Task to complete ::
Using the entries that follow, count the lines containing the word "selector" and give that number by itself.

Entries supplied ::
——————————
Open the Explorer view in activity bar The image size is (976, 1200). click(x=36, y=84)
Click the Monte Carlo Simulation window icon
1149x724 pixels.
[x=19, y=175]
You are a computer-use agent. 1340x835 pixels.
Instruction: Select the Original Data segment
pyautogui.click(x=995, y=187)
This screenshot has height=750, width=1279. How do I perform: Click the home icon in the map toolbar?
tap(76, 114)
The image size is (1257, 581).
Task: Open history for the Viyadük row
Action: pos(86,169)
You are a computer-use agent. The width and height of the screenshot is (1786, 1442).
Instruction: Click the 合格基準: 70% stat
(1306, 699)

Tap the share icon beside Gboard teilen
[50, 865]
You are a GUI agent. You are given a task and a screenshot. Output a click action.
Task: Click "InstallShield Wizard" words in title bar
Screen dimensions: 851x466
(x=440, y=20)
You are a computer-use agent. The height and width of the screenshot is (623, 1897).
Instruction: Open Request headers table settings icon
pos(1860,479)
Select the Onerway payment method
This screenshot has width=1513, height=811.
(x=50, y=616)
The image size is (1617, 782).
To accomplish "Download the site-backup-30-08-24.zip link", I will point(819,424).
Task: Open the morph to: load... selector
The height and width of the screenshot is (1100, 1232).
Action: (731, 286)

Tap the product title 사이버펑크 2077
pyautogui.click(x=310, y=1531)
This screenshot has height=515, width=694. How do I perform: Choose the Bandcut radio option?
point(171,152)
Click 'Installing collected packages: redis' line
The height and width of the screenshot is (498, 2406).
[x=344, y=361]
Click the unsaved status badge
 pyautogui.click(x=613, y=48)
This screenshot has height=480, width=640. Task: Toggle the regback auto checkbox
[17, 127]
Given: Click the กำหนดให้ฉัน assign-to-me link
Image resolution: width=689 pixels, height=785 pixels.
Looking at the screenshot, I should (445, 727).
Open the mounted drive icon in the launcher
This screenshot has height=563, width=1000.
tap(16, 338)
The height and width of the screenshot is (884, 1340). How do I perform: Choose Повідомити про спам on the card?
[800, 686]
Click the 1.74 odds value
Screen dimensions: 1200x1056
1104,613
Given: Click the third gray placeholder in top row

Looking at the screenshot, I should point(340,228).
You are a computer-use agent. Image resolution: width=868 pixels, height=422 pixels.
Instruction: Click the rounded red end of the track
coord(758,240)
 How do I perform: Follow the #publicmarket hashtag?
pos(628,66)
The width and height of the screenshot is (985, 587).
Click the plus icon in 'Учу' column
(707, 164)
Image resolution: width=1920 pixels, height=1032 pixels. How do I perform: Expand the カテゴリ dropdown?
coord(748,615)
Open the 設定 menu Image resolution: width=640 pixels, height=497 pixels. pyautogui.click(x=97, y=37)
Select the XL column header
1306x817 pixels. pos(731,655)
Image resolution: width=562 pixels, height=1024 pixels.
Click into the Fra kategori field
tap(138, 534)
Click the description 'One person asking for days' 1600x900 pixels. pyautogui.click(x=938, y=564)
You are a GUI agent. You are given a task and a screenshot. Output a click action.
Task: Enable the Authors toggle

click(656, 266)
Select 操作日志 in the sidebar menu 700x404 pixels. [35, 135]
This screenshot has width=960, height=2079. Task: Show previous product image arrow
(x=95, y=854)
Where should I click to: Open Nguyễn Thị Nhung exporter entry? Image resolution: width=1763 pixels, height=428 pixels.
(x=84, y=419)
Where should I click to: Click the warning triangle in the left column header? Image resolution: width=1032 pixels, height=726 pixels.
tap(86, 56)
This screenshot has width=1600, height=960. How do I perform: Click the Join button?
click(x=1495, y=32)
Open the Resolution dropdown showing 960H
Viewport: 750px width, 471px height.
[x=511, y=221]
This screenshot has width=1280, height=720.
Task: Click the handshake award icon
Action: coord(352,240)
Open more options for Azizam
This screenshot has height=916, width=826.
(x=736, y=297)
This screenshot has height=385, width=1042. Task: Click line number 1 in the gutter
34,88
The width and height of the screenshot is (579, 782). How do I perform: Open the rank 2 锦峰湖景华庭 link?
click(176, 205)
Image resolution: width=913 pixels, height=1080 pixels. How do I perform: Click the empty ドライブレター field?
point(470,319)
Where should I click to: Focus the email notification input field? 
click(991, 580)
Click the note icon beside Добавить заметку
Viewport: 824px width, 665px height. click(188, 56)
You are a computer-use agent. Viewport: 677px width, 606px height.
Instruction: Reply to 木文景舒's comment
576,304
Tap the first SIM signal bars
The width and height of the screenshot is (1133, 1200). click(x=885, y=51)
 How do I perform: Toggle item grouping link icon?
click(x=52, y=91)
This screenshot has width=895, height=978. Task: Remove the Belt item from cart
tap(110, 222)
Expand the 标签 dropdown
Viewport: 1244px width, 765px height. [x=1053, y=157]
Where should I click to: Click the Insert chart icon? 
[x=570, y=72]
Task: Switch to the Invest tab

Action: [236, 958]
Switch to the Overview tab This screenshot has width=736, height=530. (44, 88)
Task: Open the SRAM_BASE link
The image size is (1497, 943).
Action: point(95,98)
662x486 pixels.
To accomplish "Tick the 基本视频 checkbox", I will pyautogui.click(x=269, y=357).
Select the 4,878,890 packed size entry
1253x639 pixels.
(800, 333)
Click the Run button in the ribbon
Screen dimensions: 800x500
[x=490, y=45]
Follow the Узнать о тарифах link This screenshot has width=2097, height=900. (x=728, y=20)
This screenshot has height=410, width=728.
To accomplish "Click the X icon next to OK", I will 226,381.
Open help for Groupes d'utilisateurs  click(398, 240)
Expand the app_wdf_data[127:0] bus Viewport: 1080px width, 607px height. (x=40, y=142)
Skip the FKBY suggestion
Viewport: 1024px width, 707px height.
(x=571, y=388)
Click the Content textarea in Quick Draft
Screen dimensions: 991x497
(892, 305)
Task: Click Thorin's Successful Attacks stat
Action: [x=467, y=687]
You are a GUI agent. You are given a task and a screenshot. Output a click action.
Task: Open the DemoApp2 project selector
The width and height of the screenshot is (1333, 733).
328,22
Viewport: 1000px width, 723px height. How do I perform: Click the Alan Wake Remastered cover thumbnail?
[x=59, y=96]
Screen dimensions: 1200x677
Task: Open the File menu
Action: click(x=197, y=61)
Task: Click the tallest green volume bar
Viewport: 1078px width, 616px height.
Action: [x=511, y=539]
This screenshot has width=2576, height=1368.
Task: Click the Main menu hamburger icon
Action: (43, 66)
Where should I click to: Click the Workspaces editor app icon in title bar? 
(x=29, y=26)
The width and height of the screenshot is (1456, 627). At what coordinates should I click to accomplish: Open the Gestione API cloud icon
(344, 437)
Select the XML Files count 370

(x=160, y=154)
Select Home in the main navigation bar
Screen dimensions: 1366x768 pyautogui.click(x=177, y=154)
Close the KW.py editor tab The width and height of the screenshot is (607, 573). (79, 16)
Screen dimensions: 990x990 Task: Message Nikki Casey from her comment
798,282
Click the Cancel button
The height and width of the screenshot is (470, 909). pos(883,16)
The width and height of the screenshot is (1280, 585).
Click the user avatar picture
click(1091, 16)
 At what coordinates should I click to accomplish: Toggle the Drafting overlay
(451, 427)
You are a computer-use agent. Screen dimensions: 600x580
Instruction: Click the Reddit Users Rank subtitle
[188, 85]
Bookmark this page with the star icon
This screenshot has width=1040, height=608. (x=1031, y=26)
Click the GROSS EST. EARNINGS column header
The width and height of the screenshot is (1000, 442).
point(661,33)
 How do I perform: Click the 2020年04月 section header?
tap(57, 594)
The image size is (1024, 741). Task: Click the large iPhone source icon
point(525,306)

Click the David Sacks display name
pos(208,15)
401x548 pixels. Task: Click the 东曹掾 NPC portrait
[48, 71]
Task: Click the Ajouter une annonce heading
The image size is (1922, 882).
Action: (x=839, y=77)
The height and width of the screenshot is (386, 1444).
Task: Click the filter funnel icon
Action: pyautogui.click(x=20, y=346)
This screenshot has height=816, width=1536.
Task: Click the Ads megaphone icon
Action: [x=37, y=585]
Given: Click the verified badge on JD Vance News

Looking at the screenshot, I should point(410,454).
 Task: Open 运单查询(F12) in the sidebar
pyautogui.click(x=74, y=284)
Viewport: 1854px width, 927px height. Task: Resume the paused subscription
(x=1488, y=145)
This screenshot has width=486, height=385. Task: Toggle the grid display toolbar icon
——————————
Answer for the task ::
2